Why are experienced pathologists needed in the treatment of epithelioid sarcoma?

Seth Pollack, MD:

It’s really, really important to have your pathology reviewed at a major center by an experienced bone and top tissue pathologist, and all the major centers have them. We know that when pathologists that are not experienced with sarcoma review sarcoma cases, they frequently misclassify them. And this is especially important with epithelioid sarcoma. And one thing that can happen with epithelioid sarcoma is some pathologists will mistake it for what’s called a reactive process, meaning a bunch of inflammation that’s happening in the area because there are cells that are sometimes called benign granulomas or they’re like a confluence of cells, and it looks like a reactive process.

So if you’re having tumors, if things don’t make sense to you… Sometimes I’ll hear about patients, they’ll have a tumor, it’s growing. They had a biopsy, their doctor says, “Oh, don’t worry about it,” and they don’t worry about it. But then, a month or two goes by and that tumor is still growing and it’s causing them symptoms. Don’t take no for an answer. I mean, you should go and get yourself an evaluation at a place where they’re experienced in dealing with sarcomas because an experienced bone and soft tissue pathologist will know how to look at this and say, “Yes, this is really reactive,” or, “No, this is a type of cancer.”

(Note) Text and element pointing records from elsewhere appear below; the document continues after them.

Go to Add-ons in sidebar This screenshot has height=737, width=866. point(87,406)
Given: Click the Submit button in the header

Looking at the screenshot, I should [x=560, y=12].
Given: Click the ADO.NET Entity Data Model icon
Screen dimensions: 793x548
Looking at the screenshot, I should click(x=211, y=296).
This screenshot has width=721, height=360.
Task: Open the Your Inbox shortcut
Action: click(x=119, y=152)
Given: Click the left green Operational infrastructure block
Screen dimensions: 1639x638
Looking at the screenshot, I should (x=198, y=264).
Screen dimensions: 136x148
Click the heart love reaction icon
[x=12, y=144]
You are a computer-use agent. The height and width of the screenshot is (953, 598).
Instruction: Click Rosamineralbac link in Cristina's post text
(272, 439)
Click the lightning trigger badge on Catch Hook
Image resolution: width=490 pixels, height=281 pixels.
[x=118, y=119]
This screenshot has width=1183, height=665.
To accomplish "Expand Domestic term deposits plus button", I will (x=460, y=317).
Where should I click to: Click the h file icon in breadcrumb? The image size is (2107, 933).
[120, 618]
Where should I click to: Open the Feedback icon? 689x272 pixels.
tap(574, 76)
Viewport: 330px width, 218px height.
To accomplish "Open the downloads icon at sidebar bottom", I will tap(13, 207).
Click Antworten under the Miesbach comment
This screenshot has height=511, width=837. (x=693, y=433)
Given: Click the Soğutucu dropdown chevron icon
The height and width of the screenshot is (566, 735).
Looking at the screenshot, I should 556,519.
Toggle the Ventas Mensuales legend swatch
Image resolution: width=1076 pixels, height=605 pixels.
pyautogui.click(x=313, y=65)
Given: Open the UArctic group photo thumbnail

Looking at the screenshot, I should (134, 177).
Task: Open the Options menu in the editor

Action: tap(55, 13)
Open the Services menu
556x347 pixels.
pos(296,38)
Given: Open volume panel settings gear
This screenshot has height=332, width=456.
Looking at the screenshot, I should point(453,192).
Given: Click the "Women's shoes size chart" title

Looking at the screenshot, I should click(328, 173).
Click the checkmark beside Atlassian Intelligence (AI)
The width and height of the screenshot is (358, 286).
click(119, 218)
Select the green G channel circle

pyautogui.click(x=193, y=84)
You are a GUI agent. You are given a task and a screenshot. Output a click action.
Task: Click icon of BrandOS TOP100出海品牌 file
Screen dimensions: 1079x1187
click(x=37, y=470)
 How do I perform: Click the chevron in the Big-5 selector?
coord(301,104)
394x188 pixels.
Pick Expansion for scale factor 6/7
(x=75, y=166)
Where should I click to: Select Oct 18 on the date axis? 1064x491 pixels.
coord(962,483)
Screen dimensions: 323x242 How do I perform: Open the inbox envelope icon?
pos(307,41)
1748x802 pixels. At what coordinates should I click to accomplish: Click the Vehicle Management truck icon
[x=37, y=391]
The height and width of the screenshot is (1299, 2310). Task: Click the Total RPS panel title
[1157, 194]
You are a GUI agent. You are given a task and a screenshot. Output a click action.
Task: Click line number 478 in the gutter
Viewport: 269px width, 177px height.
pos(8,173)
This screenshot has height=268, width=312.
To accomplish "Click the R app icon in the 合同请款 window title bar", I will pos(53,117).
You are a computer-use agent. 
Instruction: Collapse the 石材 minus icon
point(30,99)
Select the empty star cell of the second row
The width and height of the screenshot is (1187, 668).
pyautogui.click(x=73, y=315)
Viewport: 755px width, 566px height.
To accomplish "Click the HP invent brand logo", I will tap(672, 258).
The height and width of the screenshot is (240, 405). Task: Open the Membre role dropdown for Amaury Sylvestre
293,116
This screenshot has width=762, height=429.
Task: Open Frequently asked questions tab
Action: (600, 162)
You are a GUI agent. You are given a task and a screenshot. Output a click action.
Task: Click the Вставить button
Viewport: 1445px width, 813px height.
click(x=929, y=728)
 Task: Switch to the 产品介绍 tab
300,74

A lot of the times people will classify epithelioid sarcoma as having two main types, and they’ll call them the proximal type or the distal type. And actually, the way these types are classified is really the way it looks to the pathologist under the microscope. So when we say proximal, usually, in medicine, that means close in, close to the trunk, and distal means way out, like in the extremities. So the classic presentation of distal epithelioid sarcoma would be in the hand or the arms or legs, whereas the proximal is really more in the trunk, and particularly in the pelvis. That’s a really tough place for epithelioid sarcoma to go.

Now, I mentioned that, really, the way we classify them is based on the pathology. So there are cases where it’s a really strange thing. You could say that you have a proximal epithelioid sarcoma, even though it’s anatomically distal, even though it’s in the hand because the pathologist thinks it looks more like the classic proximal epithelioid sarcoma.

Question:

While your experienced oncologists needed in the treatment of epithelioid sarcoma.

Seth Pollack, MD:

It can be very frustrating for epithelioid sarcoma patients that don’t have a doctor in their life that has ever treated an epithelioid sarcoma patients. And if that’s you or if that’s the person that you know and love with epithelioid sarcoma, I would say it can’t hurt to get another opinion from a major sarcoma center. And you don’t have to go to them for all of your visits. Usually, I have people all the time who come from a few hours away, so they wouldn’t want to come to me for treatment all the time, but they just come and we chat once a year or every six months, and I got their doctor on my cell phone, and we text and we just try and stay in the loop. So I think it’s important that people have somebody experienced with epithelioid sarcoma involved in their care, and I think they can do that without replacing their whole team.